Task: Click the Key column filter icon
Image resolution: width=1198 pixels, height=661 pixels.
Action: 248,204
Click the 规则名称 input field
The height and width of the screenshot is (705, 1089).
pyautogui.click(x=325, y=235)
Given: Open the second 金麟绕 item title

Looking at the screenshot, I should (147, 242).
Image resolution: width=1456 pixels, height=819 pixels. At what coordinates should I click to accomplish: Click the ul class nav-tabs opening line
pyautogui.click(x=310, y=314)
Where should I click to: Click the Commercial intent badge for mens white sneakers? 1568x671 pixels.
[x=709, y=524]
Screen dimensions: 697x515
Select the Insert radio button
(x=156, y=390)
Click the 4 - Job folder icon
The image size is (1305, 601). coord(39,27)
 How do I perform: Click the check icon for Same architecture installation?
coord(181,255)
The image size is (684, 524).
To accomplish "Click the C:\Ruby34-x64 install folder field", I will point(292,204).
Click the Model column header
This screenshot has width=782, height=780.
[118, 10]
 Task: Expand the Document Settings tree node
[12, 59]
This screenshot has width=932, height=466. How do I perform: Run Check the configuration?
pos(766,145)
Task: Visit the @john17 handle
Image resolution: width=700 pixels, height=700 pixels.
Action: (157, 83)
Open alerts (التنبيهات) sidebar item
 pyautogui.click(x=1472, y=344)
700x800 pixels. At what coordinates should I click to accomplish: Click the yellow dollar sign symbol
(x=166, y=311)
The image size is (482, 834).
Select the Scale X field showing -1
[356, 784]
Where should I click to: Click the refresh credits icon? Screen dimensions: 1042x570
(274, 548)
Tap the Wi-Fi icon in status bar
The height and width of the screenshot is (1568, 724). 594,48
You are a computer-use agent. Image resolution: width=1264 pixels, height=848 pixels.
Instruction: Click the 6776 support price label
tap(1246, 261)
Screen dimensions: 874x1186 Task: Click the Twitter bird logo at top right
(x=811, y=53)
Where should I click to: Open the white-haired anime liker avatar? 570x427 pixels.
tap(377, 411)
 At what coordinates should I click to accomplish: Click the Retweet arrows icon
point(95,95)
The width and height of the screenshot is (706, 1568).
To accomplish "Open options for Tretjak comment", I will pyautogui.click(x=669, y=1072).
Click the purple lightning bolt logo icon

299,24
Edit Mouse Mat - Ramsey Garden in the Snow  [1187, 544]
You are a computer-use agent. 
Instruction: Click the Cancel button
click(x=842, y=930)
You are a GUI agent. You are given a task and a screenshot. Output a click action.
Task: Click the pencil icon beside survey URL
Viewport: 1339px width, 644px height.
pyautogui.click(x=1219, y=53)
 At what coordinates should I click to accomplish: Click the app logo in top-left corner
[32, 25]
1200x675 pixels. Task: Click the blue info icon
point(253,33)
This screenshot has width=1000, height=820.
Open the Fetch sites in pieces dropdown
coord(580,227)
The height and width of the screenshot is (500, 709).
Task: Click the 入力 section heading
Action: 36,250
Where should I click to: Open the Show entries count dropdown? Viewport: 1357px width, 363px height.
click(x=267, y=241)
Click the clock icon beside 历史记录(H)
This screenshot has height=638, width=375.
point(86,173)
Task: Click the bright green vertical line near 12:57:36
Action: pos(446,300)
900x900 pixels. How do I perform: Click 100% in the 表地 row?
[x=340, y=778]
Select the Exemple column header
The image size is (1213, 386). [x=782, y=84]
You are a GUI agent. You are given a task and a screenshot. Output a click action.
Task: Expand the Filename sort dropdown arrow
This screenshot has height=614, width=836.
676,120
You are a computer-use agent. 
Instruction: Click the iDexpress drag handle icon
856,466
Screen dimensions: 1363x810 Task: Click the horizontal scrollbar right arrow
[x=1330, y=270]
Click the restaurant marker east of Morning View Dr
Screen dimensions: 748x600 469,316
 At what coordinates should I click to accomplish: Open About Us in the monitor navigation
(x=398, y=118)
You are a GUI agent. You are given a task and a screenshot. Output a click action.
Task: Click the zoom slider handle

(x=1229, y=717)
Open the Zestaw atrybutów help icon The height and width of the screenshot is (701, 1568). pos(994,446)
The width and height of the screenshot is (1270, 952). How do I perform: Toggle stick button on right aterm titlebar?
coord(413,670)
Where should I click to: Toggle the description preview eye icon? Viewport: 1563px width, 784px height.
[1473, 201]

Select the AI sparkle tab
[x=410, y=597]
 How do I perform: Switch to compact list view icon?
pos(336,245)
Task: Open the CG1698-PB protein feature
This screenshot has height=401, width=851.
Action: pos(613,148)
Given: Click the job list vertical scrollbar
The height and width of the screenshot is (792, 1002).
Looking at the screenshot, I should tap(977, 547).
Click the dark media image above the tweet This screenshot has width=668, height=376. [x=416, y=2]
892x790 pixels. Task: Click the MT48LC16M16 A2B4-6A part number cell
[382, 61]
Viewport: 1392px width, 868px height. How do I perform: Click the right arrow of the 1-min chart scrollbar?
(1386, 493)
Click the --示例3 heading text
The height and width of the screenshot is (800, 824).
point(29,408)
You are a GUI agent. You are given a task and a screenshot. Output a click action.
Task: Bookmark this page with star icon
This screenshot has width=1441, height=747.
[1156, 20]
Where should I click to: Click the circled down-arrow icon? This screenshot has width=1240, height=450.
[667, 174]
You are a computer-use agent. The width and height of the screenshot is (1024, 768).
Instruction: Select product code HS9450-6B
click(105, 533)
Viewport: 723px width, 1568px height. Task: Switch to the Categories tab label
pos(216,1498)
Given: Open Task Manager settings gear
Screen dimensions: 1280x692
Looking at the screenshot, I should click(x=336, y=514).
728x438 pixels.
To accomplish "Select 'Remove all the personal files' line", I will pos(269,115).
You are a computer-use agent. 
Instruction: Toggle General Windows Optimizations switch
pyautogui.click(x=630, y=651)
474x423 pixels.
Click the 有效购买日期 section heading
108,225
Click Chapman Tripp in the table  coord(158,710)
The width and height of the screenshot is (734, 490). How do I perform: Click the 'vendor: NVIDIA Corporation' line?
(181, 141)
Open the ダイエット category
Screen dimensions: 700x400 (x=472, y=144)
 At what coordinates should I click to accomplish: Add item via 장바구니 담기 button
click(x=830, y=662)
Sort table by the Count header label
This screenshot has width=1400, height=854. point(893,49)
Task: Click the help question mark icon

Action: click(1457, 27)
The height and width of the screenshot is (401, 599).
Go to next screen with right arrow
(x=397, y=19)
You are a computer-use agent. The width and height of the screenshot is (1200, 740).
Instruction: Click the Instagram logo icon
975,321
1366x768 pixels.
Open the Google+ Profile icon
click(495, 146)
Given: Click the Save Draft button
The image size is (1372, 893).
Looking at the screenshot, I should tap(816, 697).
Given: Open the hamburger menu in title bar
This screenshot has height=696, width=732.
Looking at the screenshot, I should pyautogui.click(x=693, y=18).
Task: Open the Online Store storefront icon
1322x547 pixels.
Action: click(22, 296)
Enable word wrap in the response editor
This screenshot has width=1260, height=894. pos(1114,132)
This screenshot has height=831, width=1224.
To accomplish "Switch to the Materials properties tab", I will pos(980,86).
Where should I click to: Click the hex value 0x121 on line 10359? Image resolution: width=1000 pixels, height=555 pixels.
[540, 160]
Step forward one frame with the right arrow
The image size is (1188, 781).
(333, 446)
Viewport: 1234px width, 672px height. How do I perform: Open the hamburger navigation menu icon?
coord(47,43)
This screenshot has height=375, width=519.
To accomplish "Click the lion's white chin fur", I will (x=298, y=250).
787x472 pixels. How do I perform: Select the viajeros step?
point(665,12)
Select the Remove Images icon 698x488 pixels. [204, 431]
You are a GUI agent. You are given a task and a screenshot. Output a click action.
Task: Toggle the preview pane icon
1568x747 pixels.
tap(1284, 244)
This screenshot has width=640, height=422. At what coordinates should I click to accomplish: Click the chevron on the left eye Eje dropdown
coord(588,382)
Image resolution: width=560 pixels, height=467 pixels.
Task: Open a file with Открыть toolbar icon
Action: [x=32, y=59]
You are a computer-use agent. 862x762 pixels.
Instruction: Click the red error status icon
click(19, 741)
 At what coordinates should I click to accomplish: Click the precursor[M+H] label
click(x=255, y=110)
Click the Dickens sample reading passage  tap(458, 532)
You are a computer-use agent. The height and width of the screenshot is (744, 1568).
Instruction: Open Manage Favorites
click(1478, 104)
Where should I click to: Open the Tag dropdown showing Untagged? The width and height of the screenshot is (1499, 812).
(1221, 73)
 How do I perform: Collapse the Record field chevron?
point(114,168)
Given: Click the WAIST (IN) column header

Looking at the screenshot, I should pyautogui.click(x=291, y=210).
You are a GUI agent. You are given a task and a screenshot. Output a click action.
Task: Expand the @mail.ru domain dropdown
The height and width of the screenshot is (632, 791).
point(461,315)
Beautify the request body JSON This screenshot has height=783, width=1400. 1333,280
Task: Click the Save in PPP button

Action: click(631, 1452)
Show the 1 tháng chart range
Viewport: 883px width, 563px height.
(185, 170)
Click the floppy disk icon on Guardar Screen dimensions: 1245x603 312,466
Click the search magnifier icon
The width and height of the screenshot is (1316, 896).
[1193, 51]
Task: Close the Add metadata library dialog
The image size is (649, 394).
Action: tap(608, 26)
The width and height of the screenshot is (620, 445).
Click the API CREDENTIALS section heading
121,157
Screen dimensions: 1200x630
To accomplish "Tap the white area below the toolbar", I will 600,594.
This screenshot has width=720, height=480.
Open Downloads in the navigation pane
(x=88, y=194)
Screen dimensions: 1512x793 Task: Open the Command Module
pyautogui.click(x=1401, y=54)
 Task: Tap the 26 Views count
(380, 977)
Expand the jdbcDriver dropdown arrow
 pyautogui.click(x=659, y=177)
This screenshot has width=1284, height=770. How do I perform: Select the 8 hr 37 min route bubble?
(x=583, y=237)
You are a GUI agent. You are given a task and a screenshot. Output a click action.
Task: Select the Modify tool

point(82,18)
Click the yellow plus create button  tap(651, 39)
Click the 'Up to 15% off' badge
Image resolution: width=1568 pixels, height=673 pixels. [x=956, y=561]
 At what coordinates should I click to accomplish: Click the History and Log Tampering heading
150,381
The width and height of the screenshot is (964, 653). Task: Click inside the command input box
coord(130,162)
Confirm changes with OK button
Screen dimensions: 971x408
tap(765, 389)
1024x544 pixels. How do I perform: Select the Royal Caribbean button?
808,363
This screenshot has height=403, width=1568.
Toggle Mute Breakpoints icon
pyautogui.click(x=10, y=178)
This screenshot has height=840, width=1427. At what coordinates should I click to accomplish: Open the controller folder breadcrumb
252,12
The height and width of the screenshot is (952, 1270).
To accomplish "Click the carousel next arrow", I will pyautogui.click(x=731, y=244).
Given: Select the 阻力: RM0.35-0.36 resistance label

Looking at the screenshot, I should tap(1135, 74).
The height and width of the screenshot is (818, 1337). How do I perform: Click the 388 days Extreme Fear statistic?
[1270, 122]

--------------------

▶ **What is needed**:
Check each line of the listing for "beside". Show those that have it.

▶ **Output for this task**:
Task: Click the pencil icon beside survey URL
Click the clock icon beside 历史记录(H)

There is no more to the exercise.